Paramount’s civil rights drama doesn’t catch fire despite holiday, Best Picture Oscar nomination

The civil rights drama “Selma” not only didn’t get much of a box-office boost from last week’s Best Picture Oscar nomination and the Martin Luther King holiday, it actually fell off in its second weekend of wide release.

Despite adding 56 theaters, “Selma” brought in $8.3 million between Friday and Sunday, a 23 percent drop from its $11.3 million wide opening last weekend.

And the MLK holiday weekend doesn’t seem to be providing the spike in business some observers had expected for the Paramount Pictures’ historical film either. The critically acclaimed drama focuses on the 1965 Selma-to-Montgomery marches demanding voting rights for blacks. Some of the marches were led by the iconic civil rights leader, played in the movie by David Oyelowo.

Despite efforts to tie the film in with MLK celebrations like Sunday’s march in Selma that members of the cast planned to attend, the Ava DuVernay-directed drama is expected to take in a little more than $2 million Sunday and finish with a four-day total of $10.3 million.

Its average in 2,335 theaters over the three days was $3,714, pretty good but not enough to change momentum at the box office or in the awards race, especially with the Iraq War saga “American Sniper” making history with its record $90.2 million box-office tally this weekend.

“Maybe if they had waited until after the Oscar noms to go wide, it might have done better,” said Paul Dergarabedian, senior media analyst at box-office tracker Rentrak. “But that’s hindsight, and it might have been overshadowed by ‘American Sniper’ anyway.”

> Exercise requirements
According to the box-office report, how much did "Selma" take in between Friday and Sunday of its second weekend of wide release? Answer from the passage alone.

> Data extract
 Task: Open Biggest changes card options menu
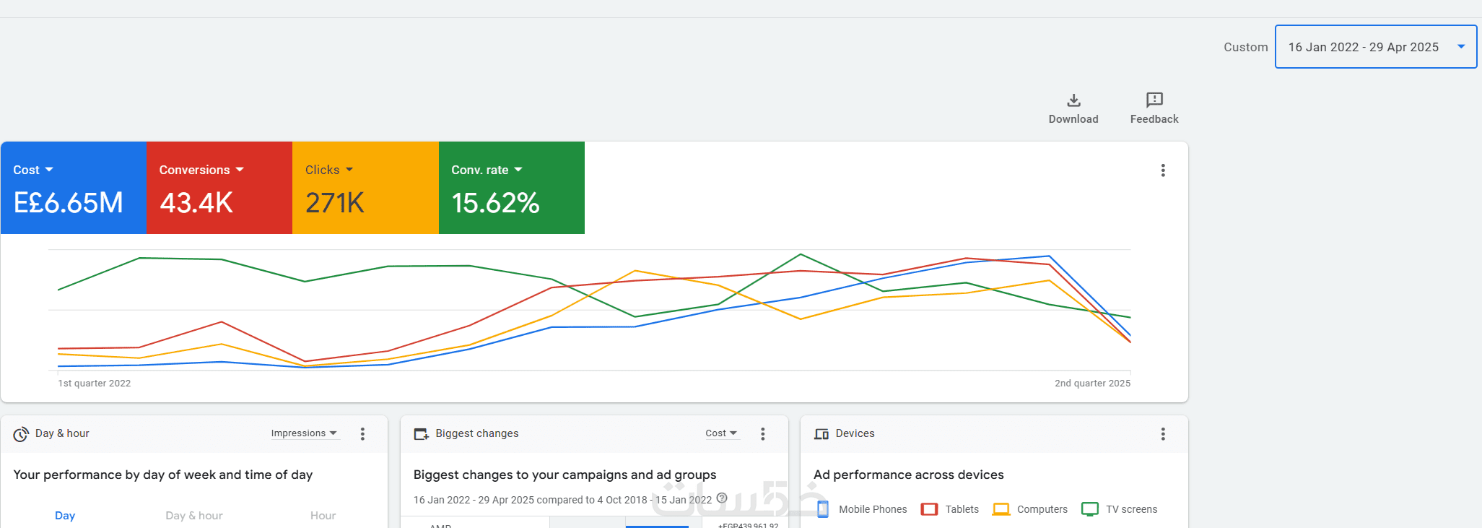pyautogui.click(x=763, y=434)
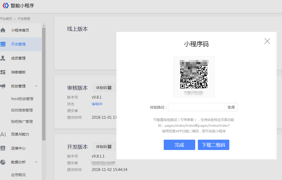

> Exercise response
$8.3 million